I’d like to compile about 30-40 great ideas and then pair it down to 10-20.
Leave your ideas in the comments below. Thanks!
3 thoughts on “1st 30 Days New Leader Checklist – Help!”
Some ideas for new leader list:
Visit a kids house, look at the photos on the wall of his room.
Draw a diagram of the school and indicate what kind of kid hangs out where during lunch.
Do contact work every day for a week, but at a different place and time each day.
Ask a friend who might be a potential leader to go on a contact work with you.
etc.
Hey guys,
About 7 years ago, when I was going through leadership training, we were equipped with a lot of theoretical ideas on how to run the ministry.

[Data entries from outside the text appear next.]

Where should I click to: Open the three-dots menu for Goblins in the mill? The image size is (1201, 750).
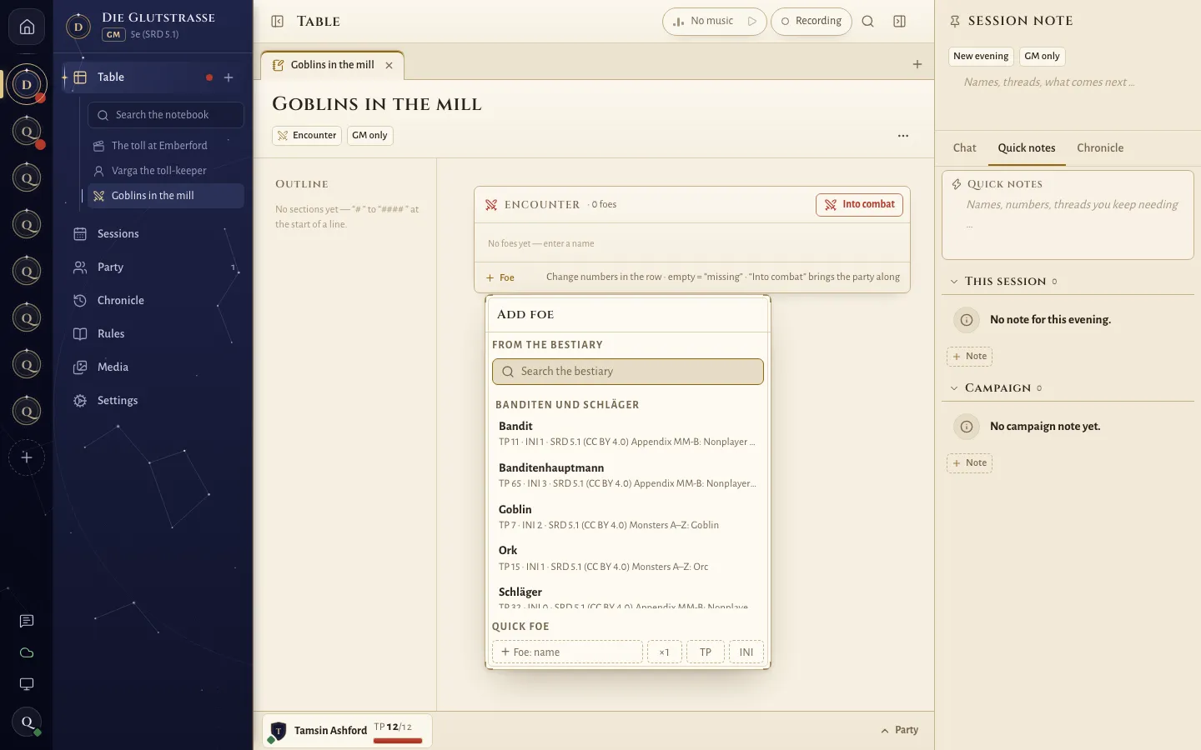[x=903, y=136]
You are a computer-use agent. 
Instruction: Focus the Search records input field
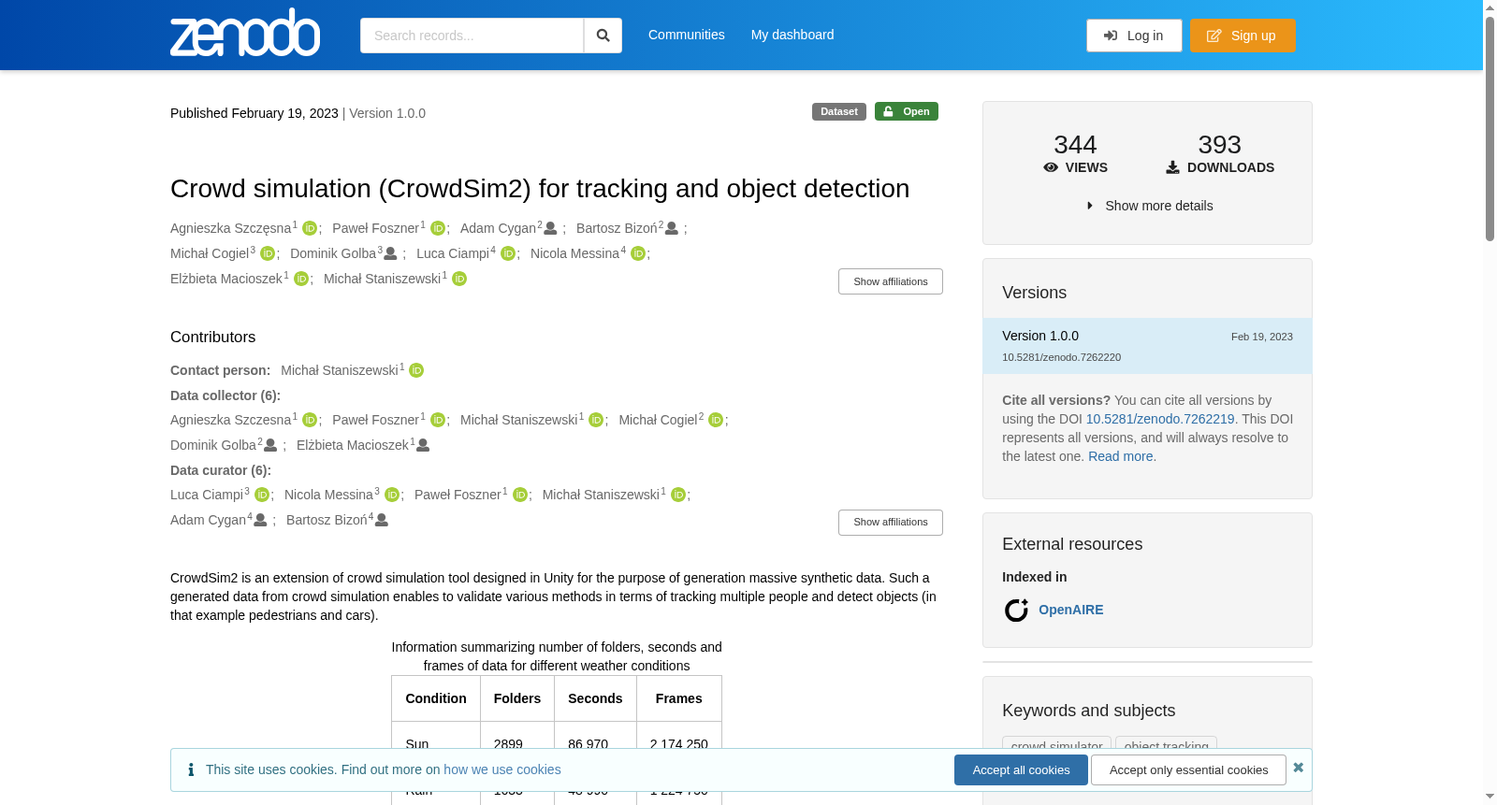(x=472, y=36)
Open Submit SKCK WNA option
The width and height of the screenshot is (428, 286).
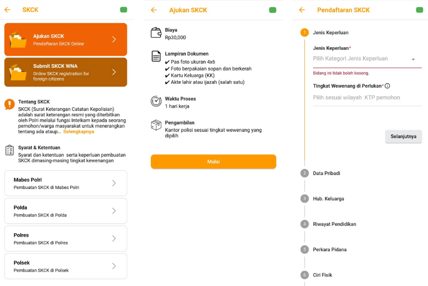pyautogui.click(x=66, y=72)
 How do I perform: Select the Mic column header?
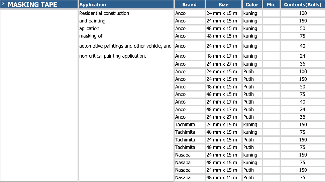(271, 5)
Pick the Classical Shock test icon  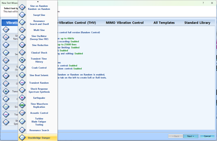tap(22, 53)
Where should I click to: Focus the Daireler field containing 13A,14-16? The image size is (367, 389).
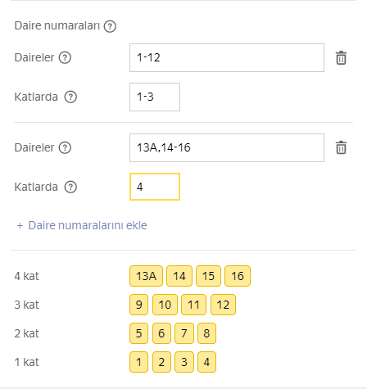(x=227, y=147)
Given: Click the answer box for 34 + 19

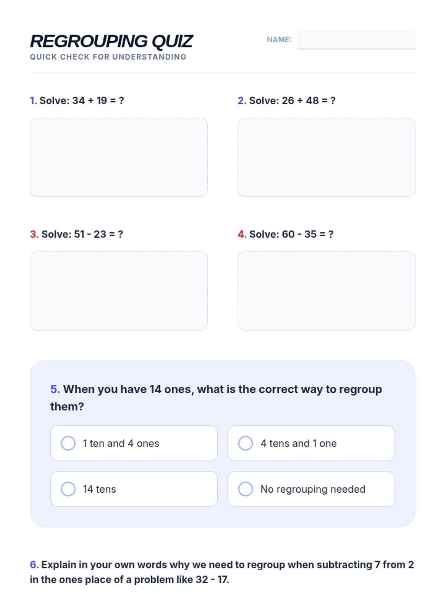Looking at the screenshot, I should 119,157.
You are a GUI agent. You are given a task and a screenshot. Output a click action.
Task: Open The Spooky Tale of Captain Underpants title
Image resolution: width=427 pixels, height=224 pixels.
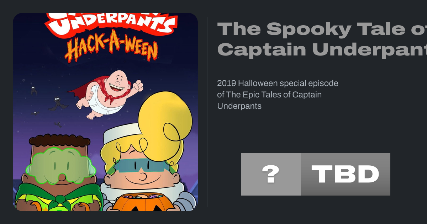coord(322,39)
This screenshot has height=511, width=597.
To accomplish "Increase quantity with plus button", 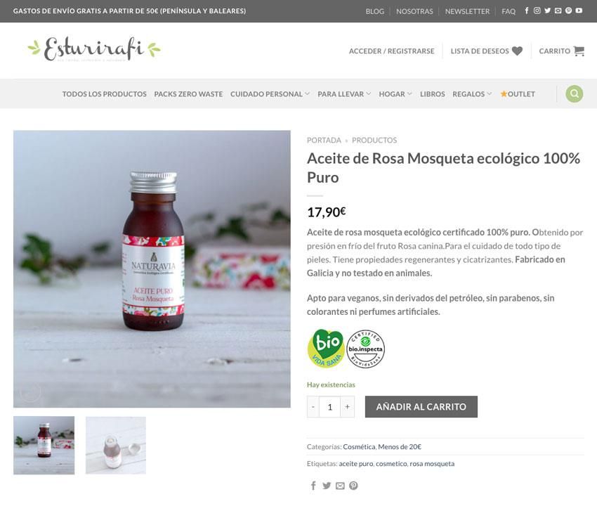I will pyautogui.click(x=347, y=406).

We learned about contact work, earning the right to be heard, the various levels of contact work, etc.. but we weren’t really taught about some of the most helpful aspects of the mission. Now that I am on staff, I tell the volunteers, it is foundational to this ministry to ‘earn the right to be heard.’ But it is foundational to our faith, that we know how to communicate what we believe after we have earned that right!
Too many of us earn the right to be heard, and then fumble through what to say after we have earned that right. That being said, we spend half of our training studying the Gospel. I think it is a pretty big deal.
Also, it would be fun to walk them through the Ingredients of club, explaining why we do each things with intentionality and then challenge them to plan a club of their own.
Well said Ryan! Theory is great but we need to put it in to practice. And when it works (i.e. we “earned” the right) we need to know what to do. IMHO We are strong at earning the right but are weaker on what they need to hear after that 🙂 I would even put myself in that category.